# EXERCISE OBJECTIVE:
Rewrite the text on sum parity between "Approach: On observing, it" and "value of K.", inclusive, swapping "elements" for "items".

# TEXT:

* Begin *

Input: arr[] = {2, 2, 4, 2}, K = 4 
Output: Not Possible 
Explanation: {2, 2, 4, 2} ⇾ 2 + 2 + 4 + 2 = 10 
No other possibilities as K is equal to the size of array 

Approach: On observing, it is found that there are three cases.

  • First, count the number of odd and even elements.
  • Case 1: When all elements are even. Then, sum will always be even irrespective of the value of K as even + even = even.
  • Case 2: When all elements are odd. Then, the sum will depend only on the value of K. 
    If K is odd, then the sum will be odd as every odd pair makes the sum even and in the end, one odd element makes the sum odd as even + odd = odd
    If K is even, then every odd element get paired and become even, therefore the sum becomes even.

* End *

# DATASET RECORDS:
* Begin *

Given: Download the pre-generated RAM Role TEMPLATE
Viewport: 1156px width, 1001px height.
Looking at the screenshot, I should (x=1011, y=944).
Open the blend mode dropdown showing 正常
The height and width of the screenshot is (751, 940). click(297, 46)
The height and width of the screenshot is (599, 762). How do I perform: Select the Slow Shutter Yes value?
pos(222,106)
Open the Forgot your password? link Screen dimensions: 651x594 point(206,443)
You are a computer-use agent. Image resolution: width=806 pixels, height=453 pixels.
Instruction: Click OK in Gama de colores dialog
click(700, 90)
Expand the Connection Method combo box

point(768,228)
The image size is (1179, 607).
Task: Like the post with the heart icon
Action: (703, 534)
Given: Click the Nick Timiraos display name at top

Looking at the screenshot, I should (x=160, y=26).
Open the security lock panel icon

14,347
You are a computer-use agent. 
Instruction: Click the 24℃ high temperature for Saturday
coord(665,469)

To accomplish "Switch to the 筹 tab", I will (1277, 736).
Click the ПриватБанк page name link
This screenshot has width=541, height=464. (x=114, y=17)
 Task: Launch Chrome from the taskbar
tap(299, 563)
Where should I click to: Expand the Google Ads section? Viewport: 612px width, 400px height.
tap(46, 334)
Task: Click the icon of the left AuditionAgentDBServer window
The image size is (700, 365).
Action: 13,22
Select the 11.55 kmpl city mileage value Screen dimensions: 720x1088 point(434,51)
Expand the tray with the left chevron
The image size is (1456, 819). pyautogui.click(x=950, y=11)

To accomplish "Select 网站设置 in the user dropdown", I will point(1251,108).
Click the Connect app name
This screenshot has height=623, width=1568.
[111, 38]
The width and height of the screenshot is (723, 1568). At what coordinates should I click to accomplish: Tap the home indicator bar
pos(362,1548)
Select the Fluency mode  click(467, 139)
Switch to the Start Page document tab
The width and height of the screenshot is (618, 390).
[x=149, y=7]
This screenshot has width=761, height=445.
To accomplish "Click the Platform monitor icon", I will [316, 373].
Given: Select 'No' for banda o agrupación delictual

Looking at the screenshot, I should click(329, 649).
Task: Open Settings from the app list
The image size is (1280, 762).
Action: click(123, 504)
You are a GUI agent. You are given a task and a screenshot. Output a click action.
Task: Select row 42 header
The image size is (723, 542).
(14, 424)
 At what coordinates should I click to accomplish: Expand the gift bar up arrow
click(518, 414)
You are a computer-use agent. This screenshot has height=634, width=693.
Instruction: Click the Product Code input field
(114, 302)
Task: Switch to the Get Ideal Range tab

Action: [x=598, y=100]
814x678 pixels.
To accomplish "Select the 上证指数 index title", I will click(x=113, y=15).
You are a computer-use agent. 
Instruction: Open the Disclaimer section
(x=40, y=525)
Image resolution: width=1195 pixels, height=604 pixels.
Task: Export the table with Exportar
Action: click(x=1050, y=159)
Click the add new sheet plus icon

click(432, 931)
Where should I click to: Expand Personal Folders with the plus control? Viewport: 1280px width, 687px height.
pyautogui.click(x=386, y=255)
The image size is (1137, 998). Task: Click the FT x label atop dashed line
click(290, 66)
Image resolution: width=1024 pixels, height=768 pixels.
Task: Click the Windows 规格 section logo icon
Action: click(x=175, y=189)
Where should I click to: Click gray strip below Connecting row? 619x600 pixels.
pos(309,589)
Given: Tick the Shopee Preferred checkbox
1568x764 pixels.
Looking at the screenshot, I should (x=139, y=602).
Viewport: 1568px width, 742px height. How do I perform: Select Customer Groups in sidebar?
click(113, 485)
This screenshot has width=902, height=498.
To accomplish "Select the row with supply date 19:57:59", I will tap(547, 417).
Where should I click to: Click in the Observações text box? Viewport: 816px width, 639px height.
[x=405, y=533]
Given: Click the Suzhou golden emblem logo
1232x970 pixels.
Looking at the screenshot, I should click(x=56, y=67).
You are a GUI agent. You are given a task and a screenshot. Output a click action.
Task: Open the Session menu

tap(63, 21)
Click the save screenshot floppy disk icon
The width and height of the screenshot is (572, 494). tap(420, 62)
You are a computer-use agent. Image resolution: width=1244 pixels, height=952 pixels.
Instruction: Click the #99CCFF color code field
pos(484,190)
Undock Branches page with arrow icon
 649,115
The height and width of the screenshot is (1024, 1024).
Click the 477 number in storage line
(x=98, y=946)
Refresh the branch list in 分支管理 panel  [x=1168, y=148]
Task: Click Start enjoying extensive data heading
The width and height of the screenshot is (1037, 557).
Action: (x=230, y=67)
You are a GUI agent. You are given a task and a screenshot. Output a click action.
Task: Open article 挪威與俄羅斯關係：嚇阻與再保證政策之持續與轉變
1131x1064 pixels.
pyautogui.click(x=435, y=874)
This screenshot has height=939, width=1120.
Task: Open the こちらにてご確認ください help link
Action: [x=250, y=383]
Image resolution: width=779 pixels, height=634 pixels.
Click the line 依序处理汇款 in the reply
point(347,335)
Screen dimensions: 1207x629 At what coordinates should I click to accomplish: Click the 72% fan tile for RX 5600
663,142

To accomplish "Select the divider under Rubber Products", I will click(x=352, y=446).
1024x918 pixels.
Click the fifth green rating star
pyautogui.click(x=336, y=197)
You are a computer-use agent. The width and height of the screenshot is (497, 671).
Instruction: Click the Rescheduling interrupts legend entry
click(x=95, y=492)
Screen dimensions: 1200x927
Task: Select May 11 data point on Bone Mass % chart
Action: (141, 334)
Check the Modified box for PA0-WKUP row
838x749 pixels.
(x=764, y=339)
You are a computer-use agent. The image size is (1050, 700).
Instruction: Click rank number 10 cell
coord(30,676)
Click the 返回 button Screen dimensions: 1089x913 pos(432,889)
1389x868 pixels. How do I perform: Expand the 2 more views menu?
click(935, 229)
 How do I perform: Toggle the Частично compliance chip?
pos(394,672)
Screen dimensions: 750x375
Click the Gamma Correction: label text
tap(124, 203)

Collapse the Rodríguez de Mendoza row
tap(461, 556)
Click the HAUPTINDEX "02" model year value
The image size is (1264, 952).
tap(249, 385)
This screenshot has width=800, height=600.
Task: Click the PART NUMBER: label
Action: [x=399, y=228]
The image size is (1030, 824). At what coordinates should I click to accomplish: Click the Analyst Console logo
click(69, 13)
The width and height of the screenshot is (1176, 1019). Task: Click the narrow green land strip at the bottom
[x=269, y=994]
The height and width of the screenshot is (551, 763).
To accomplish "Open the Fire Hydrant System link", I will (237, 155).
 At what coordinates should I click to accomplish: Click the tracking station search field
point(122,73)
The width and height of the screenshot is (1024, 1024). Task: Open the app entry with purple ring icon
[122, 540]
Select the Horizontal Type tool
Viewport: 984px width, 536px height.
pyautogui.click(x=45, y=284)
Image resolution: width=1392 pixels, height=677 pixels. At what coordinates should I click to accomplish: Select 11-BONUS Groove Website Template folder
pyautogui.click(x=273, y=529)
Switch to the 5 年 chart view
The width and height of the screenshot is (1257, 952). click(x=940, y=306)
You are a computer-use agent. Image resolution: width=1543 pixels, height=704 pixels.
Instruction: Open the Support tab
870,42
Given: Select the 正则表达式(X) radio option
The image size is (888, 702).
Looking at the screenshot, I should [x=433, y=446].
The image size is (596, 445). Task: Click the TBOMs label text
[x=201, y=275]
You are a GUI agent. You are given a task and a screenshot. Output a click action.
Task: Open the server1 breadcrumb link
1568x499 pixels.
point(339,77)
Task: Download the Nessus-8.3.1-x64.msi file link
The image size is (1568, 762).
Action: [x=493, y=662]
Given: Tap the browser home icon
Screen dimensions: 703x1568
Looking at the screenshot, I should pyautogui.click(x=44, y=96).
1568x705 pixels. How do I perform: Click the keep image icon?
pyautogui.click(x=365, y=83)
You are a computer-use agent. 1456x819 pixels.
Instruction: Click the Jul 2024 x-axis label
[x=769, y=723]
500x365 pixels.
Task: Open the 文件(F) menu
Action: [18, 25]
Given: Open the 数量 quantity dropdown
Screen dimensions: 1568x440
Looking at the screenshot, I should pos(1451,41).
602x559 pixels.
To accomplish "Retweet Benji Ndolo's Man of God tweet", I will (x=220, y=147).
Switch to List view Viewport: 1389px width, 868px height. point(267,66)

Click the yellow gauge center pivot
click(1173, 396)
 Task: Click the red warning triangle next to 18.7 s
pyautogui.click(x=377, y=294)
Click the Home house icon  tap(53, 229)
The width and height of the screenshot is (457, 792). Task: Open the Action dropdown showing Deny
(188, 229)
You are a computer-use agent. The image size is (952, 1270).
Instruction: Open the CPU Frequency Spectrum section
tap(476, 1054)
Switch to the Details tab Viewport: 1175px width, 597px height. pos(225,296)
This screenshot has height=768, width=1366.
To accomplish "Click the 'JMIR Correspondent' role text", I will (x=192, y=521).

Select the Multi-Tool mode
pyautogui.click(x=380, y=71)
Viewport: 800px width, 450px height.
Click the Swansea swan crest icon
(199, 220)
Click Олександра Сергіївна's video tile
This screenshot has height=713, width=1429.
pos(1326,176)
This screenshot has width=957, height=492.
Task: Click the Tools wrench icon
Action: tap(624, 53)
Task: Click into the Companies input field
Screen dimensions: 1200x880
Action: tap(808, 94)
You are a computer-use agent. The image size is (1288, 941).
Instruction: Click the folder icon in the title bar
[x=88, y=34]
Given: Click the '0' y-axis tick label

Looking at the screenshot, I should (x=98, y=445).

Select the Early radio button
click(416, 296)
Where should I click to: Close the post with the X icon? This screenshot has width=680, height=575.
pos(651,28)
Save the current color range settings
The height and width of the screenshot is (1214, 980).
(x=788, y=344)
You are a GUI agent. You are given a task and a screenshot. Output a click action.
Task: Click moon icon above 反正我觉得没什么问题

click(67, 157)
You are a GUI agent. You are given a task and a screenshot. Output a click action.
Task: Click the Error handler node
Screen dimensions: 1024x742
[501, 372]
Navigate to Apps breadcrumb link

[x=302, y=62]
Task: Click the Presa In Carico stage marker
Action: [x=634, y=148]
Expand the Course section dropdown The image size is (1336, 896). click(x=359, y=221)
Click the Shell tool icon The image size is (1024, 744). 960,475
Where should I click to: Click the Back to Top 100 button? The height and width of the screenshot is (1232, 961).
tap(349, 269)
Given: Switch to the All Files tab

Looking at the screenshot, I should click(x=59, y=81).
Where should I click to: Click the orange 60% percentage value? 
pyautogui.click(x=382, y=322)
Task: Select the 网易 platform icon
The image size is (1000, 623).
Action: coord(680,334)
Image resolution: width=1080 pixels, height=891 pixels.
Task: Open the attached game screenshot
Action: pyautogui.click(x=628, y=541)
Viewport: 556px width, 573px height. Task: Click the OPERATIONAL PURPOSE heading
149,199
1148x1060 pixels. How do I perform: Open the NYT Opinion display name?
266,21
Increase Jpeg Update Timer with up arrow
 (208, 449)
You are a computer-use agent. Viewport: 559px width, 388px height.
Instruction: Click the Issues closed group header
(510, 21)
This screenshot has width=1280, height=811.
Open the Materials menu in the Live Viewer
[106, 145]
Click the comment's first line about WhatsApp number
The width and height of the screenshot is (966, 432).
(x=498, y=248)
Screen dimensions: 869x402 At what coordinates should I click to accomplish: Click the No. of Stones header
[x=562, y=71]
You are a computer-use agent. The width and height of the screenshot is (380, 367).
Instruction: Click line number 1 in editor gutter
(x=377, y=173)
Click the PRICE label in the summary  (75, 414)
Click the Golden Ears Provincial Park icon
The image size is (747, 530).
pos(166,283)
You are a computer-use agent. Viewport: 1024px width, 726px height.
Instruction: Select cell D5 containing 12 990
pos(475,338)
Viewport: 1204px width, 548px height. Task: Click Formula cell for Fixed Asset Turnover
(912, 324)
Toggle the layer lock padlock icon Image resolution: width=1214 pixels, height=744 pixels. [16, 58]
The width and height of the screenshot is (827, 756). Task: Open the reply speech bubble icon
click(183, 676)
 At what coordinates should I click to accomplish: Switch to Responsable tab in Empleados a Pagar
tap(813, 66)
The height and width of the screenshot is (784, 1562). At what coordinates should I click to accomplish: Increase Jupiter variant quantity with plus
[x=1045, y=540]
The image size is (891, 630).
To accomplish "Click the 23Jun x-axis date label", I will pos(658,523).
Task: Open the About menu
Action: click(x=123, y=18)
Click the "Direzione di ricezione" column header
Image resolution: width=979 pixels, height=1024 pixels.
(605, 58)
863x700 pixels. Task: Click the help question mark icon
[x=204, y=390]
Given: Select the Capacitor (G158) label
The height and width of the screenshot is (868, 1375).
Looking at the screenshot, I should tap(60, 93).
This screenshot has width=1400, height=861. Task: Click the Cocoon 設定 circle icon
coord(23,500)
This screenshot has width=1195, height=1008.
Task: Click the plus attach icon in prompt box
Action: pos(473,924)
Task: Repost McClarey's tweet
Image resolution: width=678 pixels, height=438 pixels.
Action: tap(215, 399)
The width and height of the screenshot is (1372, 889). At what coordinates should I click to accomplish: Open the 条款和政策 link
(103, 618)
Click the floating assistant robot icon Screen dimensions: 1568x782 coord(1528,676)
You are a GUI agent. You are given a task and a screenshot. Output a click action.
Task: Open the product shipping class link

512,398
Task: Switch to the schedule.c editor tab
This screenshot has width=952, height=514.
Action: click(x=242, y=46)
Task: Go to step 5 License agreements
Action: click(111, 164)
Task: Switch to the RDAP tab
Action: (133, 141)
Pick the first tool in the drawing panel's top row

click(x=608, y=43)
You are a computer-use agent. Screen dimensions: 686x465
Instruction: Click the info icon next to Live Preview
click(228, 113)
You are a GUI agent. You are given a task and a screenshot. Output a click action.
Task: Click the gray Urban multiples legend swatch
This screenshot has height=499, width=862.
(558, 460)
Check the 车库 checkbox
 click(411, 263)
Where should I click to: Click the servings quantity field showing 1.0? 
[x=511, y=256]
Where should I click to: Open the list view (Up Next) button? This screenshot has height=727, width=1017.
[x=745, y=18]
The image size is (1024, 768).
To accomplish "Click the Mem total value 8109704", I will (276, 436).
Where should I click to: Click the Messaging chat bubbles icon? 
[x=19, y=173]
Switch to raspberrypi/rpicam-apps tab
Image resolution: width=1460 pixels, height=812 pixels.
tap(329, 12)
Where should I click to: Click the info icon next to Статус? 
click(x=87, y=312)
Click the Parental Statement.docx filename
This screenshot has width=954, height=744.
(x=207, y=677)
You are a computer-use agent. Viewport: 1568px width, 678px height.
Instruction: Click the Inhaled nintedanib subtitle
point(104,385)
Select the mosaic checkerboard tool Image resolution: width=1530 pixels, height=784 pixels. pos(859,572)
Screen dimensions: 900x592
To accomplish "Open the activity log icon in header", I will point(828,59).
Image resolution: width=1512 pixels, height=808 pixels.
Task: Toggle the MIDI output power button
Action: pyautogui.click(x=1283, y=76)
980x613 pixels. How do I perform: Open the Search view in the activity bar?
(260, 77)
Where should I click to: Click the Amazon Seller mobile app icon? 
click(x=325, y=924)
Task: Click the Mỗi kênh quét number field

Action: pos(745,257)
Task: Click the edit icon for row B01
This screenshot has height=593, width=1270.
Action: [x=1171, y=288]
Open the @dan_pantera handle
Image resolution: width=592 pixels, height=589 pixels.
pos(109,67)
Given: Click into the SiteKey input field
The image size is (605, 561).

* End *

# REPLY TO THE EXERCISE:
Approach: On observing, it is found that there are three cases.

  • First, count the number of odd and even items.
  • Case 1: When all items are even. Then, sum will always be even irrespective of the value of K as even + even = even.
  • Case 2: When all items are odd. Then, the sum will depend only on the value of K.